GIVEN EXERCISE → Copy the material below line for line, without changing anything.

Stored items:
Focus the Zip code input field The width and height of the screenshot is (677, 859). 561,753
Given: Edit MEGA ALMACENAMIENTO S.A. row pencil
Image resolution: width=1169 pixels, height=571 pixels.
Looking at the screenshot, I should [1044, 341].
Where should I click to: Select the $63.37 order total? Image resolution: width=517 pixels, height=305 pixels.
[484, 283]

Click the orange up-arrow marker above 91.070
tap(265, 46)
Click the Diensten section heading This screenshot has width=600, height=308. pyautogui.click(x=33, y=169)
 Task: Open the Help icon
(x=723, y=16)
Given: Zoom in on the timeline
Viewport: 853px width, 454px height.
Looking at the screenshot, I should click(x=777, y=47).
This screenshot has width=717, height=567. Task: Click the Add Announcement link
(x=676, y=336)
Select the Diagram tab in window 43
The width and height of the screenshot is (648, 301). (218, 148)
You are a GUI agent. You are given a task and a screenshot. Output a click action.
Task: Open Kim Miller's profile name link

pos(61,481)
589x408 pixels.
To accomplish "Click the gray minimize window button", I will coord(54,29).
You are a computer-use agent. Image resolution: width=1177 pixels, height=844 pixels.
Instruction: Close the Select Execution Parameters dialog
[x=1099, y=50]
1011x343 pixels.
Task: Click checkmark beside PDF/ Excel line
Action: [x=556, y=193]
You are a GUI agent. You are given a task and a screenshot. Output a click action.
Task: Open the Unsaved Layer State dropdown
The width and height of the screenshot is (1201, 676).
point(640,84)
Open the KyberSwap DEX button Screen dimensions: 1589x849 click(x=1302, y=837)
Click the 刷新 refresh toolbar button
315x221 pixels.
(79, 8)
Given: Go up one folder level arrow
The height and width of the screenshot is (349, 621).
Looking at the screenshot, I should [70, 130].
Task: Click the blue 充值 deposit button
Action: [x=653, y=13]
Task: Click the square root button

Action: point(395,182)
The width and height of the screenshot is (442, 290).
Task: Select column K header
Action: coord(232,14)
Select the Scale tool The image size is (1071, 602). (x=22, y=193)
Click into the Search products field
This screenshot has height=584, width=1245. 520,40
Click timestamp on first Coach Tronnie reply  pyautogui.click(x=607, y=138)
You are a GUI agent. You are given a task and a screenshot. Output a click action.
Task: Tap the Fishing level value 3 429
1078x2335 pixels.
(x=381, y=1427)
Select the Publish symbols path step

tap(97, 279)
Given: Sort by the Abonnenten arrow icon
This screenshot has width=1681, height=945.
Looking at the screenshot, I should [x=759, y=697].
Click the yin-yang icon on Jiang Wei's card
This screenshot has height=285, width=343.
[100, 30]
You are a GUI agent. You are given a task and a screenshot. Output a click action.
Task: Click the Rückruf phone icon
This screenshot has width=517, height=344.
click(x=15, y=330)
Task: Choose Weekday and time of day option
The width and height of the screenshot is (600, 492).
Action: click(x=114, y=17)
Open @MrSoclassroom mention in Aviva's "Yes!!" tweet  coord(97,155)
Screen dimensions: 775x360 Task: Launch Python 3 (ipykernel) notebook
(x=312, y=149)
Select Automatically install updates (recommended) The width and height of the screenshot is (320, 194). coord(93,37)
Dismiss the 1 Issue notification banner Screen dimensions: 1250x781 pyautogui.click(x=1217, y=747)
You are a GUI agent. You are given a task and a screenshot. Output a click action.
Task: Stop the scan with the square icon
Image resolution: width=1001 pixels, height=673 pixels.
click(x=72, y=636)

PROBLEM SOLUTION →
Focus the Zip code input field The width and height of the screenshot is (677, 859). 561,753
Given: Edit MEGA ALMACENAMIENTO S.A. row pencil
Image resolution: width=1169 pixels, height=571 pixels.
Looking at the screenshot, I should [1044, 341].
Where should I click to: Select the $63.37 order total? Image resolution: width=517 pixels, height=305 pixels.
[484, 283]

Click the orange up-arrow marker above 91.070
tap(265, 46)
Click the Diensten section heading This screenshot has width=600, height=308. pyautogui.click(x=33, y=169)
 Task: Open the Help icon
(x=723, y=16)
Given: Zoom in on the timeline
Viewport: 853px width, 454px height.
Looking at the screenshot, I should click(x=777, y=47).
This screenshot has width=717, height=567. Task: Click the Add Announcement link
(x=676, y=336)
Select the Diagram tab in window 43
The width and height of the screenshot is (648, 301). (218, 148)
You are a GUI agent. You are given a task and a screenshot. Output a click action.
Task: Open Kim Miller's profile name link

pos(61,481)
589x408 pixels.
To accomplish "Click the gray minimize window button", I will coord(54,29).
You are a computer-use agent. Image resolution: width=1177 pixels, height=844 pixels.
Instruction: Close the Select Execution Parameters dialog
[x=1099, y=50]
1011x343 pixels.
Task: Click checkmark beside PDF/ Excel line
Action: [x=556, y=193]
You are a GUI agent. You are given a task and a screenshot. Output a click action.
Task: Open the Unsaved Layer State dropdown
The width and height of the screenshot is (1201, 676).
point(640,84)
Open the KyberSwap DEX button Screen dimensions: 1589x849 click(x=1302, y=837)
Click the 刷新 refresh toolbar button
315x221 pixels.
(79, 8)
Given: Go up one folder level arrow
The height and width of the screenshot is (349, 621).
Looking at the screenshot, I should [70, 130].
Task: Click the blue 充值 deposit button
Action: [x=653, y=13]
Task: Click the square root button

Action: point(395,182)
The width and height of the screenshot is (442, 290).
Task: Select column K header
Action: coord(232,14)
Select the Scale tool The image size is (1071, 602). (x=22, y=193)
Click into the Search products field
This screenshot has height=584, width=1245. 520,40
Click timestamp on first Coach Tronnie reply  pyautogui.click(x=607, y=138)
You are a GUI agent. You are given a task and a screenshot. Output a click action.
Task: Tap the Fishing level value 3 429
1078x2335 pixels.
(x=381, y=1427)
Select the Publish symbols path step

tap(97, 279)
Given: Sort by the Abonnenten arrow icon
This screenshot has width=1681, height=945.
Looking at the screenshot, I should [x=759, y=697].
Click the yin-yang icon on Jiang Wei's card
This screenshot has height=285, width=343.
[100, 30]
You are a GUI agent. You are given a task and a screenshot. Output a click action.
Task: Click the Rückruf phone icon
This screenshot has width=517, height=344.
click(x=15, y=330)
Task: Choose Weekday and time of day option
The width and height of the screenshot is (600, 492).
Action: click(x=114, y=17)
Open @MrSoclassroom mention in Aviva's "Yes!!" tweet  coord(97,155)
Screen dimensions: 775x360 Task: Launch Python 3 (ipykernel) notebook
(x=312, y=149)
Select Automatically install updates (recommended) The width and height of the screenshot is (320, 194). coord(93,37)
Dismiss the 1 Issue notification banner Screen dimensions: 1250x781 pyautogui.click(x=1217, y=747)
You are a GUI agent. You are given a task and a screenshot. Output a click action.
Task: Stop the scan with the square icon
Image resolution: width=1001 pixels, height=673 pixels.
click(x=72, y=636)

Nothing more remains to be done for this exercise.